I suppose now would be a good time for a movie quote that has changed me personally:
A year from now, ten? They’ll swing back to the belief that they can make people… better. And I do not hold to that. So no more runnin’. I aim to misbehave.
— Captain Malcolm Reynolds
I’m not alone in convincing myself I can make people better. That premise shows up in every religion, every government, every law that we pass. It’s a very seductive concept. It’s also wrong. I hold with Mal here; the only way people get better is if they make themselves so.

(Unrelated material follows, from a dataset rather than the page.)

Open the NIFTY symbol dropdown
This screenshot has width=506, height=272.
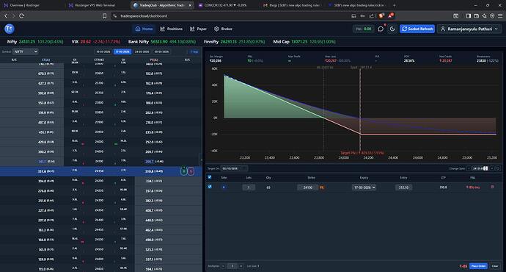[26, 51]
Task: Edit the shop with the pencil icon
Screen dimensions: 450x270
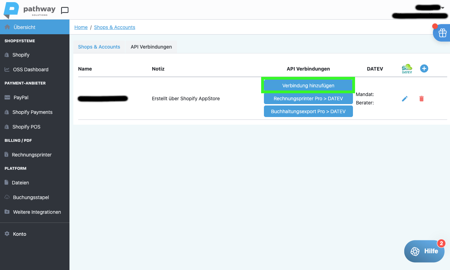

As a younger man, I was arrogant enough to believe I could tell people how to solve their problems. I’m quite good at solving problems, and it’s especially easy to solve problems that aren’t your own. If only the world would just listen to me, we wouldn’t have global warming or a financial system that is about to collapse. Death and taxes would no longer be certainties.
I could go on, but the fallacy is quite obvious: I can’t fix the world or anyone in it by making a movie. But I still want to. So what kind of movie should I make?
I make movies to inspire. It’s not about a specific message; my movies don’t have prescribed learning outcomes. Instead, what I hope to do is to create the conditions for growth. People carry the seeds of their improvement around with them; if I want to influence people for the better, all I need to do is provide fertile soil and they will change themselves.
All of this is why I choose to introduce myself as a filmmaker rather than a businessman. Being a “filmmaker” speaks to what I have to offer the world: The ability to inspire spiritual insight and growth, whatever direction that may take. I may make my money shooting corporate videos, but that’s not what I do, it’s not my calling. My calling is telling stories that let my audience see the world through new eyes. As far as I’m concerned, that makes me a filmmaker.